▶ _Problem_:
Reproduce the rows below verbatim, from the line with "Locate an element on the screen. Image" to the line with "break-length-label: Break Length", including both of those lines.

Pixel coordinate grounding data:
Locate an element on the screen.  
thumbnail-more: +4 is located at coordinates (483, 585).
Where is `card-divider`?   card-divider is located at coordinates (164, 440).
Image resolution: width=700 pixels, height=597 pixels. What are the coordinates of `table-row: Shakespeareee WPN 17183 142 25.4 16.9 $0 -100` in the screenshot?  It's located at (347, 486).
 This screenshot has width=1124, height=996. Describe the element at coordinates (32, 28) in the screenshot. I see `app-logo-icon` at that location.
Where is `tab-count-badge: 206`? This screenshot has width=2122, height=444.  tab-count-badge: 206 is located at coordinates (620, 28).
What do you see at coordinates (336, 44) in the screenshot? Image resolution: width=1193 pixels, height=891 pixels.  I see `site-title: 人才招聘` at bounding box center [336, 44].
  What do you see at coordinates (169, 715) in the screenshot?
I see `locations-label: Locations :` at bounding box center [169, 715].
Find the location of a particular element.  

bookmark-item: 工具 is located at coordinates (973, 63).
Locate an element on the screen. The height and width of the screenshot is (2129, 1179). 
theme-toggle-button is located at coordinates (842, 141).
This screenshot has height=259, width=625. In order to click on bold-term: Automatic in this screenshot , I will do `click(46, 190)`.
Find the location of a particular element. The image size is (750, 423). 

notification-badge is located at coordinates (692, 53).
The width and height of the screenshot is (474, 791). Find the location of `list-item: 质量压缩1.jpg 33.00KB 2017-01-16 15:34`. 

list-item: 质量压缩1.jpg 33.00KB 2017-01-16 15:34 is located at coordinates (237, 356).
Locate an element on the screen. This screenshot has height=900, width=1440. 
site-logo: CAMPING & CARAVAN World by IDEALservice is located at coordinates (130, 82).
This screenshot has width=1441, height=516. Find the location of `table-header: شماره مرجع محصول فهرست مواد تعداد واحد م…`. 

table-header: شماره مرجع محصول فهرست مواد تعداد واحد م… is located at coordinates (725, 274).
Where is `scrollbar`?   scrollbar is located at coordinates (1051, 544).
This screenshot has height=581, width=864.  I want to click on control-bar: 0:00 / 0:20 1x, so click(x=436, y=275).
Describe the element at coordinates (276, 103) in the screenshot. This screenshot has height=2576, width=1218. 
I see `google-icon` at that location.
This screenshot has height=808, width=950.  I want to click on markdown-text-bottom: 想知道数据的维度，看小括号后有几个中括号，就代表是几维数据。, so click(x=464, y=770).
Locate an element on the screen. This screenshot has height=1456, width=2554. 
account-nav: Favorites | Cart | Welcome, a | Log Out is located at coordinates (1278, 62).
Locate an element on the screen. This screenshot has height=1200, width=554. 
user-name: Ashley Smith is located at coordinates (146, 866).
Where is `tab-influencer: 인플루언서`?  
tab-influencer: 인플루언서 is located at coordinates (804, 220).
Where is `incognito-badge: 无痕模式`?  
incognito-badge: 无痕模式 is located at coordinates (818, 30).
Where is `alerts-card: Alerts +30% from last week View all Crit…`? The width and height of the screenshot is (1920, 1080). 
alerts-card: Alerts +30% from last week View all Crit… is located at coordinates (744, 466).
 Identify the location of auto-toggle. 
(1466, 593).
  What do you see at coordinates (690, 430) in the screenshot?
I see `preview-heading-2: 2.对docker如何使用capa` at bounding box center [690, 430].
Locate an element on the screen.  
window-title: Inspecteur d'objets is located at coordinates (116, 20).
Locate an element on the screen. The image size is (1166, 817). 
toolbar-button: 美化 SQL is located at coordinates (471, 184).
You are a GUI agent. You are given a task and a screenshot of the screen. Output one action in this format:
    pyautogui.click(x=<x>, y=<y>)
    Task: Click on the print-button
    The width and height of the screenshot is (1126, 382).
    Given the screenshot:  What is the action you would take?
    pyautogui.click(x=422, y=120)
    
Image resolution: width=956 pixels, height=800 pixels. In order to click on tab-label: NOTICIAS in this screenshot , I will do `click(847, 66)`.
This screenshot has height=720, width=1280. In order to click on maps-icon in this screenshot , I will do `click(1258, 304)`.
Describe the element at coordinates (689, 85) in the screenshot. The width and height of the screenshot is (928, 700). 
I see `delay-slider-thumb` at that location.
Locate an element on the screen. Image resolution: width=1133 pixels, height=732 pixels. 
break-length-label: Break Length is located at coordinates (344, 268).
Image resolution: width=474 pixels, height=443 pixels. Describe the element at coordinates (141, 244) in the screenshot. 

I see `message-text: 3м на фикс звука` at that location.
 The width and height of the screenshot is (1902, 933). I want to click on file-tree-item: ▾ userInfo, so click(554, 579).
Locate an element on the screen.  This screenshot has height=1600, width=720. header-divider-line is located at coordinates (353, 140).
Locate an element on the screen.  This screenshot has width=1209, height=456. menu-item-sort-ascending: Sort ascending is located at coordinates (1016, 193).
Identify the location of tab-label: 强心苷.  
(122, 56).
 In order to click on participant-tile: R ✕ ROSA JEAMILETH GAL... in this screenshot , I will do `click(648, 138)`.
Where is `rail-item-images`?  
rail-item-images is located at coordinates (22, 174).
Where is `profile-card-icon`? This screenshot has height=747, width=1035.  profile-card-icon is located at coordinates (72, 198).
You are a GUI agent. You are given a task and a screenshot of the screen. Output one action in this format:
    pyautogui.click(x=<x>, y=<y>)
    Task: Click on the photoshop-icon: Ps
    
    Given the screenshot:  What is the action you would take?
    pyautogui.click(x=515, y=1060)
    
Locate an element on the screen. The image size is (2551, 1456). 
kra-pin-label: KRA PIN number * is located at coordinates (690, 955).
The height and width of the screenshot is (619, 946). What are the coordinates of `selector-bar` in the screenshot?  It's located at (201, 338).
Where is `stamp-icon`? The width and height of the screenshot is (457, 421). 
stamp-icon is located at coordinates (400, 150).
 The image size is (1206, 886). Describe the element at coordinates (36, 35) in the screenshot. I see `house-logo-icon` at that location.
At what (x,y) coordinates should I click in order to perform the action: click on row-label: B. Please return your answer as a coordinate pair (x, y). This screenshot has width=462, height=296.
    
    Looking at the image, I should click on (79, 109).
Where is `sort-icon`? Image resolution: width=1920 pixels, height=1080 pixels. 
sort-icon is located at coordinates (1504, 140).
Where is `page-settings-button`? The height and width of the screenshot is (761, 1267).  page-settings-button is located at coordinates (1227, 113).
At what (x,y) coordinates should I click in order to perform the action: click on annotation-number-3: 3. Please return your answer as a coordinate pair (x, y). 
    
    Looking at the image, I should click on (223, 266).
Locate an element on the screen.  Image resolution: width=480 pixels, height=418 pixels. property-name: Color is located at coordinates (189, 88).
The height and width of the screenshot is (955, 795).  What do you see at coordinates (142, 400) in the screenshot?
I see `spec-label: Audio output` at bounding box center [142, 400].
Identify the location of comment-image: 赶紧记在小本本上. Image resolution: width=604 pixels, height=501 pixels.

▶ _Response_:
Locate an element on the screen. Image resolution: width=1133 pixels, height=732 pixels. 
break-length-label: Break Length is located at coordinates (344, 268).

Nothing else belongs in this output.